My husband arrived and we got settled to spend the night next to our son. I hadn’t gone to the restroom since my c-section, if you’ve had a baby before you know the pain… I left the NICU main area to try to do that.


Well… and this is the part where it is tmi/ could be triggering. DO NOT KEEP READING IF YOU HAVE A WEAK STOMACH.


I look down and, sorry I have no other way to describe this, a pinky squishy thing is coming out of my stomach. Oh no, my scar is coming undone. I call my husband, yes there is a nurse button next to me but that wasn’t on my mind, I told him to get our NICU nurse and get to the bathroom asap.


I had to stand up to unlock the bathroom door, and when I did that my incision split open more. I had both my hands holding my insides. The nurse took one look at me, got on the phone, and said “no, her bowels are out! We need surgery now.”

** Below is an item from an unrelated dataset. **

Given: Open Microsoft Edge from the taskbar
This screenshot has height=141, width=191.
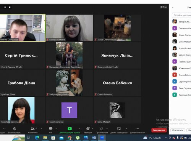Looking at the screenshot, I should [x=37, y=138].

There were 5-7 nurses around me now, trying to get me to sit down in the wheelchair and move my hands so they could take over. I remember them yelling at each other “hurry, get the sterile saline.” I didn’t understand at the time, but I now know if your intestines are exposed to the air they will dry out and die.


So they have me in the wheelchair, 2 nurses are holding my intestines, other nurses are spraying water on me, they look at each other and start running to the OB floor. I remember the elevator doors opening, I looked up at the ceiling and was praying that I would live through this. I can’t leave my babies…. Dear God if you take me I’m going to be so angry…. Please save me.


We got onto the OB floor and the triage nurse said “we have an open triage bed for you.” The NICU nurses with me said “she needs the OR right now.” The doctor and anesthesiologist were by my side now, my husband was behind me.. and I asked them if I was going to die. They said no but we have to go right now. My husband gave me a kiss and they ran me into the operating room.


At this point you would think I would black out, or atleast my mind would block these memories out… but it is all so vivid still to this day. I remeber everything, the fear on everyone’s faces. The operating room was chaos.


I was in wheelchair…. Which nurses holding my insides in…. And now they were trying to figure out how to get me into the operating table. There were 4 nurses around me, and they kept looking at each other, they had no idea how to proceed. The anesthesiologist was on my left going down her list of questions, while gowning up. Insane right, she’s asking me my allergies, when the last time I ate was, while I’m watching her tie her blue scrubs together. I’m also begging them at the point to put me to sleep. Good thing about me having pneumonia is I already had an IV in, bad thing… they had to intubate me while I had pneumonia.


Finally the doctor comes to my side, looks at the nurses and says “it doesn’t matter just get her on the table” and HE picks me up by himself. This guy is maybe 5’8 160 lbs… it was crazy. Looking back it really feels like I am watching this scene from greys anatomy.


Next thing I know I’m trying to take a breathe in the recovery room…. When they extubated me I couldn’t breath. They ended up putting me on oxygen for 24 hours. I was so doped up and crying to the nurse not to put me back on the med surg floor. At this point I felt like no one was listening to me, I had a chest xray that showed nothing… then a ct that showed no abdominal issues but pneumonia and I just came out of emergency surgery because I completely ripped open. In fact I wanted to leave the hospital, but my baby was in their NICU. I kept sobbing to the recovery nurse “why can’t you put me back on the labor and delivery floor.” She went and got the head nurse and she decided to put me in the ICU….. not because I need intensive physical care but intensive emotional care? Uhm ok… I guess I’ll take it.


I started my recovery over again… now being rounded on by the pulmonologist and the OB doctors. All I wanted was to go be in the NICU with my baby, but now I was terrified to move. You know they encourage you to walk after your c-sections… I refused. I’ll move when I’m ready. I spent another week ish in the hospital. My mental state was in the worse state I’ve ever been in. I was still trying to pump so my son could eventually have breastmilk. That was also defeating. I was pumping this milk and my son couldn’t even eat it… would he ever eat it? Will he make it? Will I make it?